◆ Problem requirements:
Rewrite the entries below so that "Next" becomes "Forward" and everything else stays the same.

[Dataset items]

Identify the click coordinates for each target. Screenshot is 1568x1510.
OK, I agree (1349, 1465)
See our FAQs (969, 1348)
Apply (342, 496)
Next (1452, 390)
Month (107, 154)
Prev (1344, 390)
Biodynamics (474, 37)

◆ Result for this exercise:
Identify the click coordinates for each target. Screenshot is 1568x1510.
OK, I agree (1349, 1465)
See our FAQs (969, 1348)
Apply (342, 496)
Forward (1452, 390)
Month (107, 154)
Prev (1344, 390)
Biodynamics (474, 37)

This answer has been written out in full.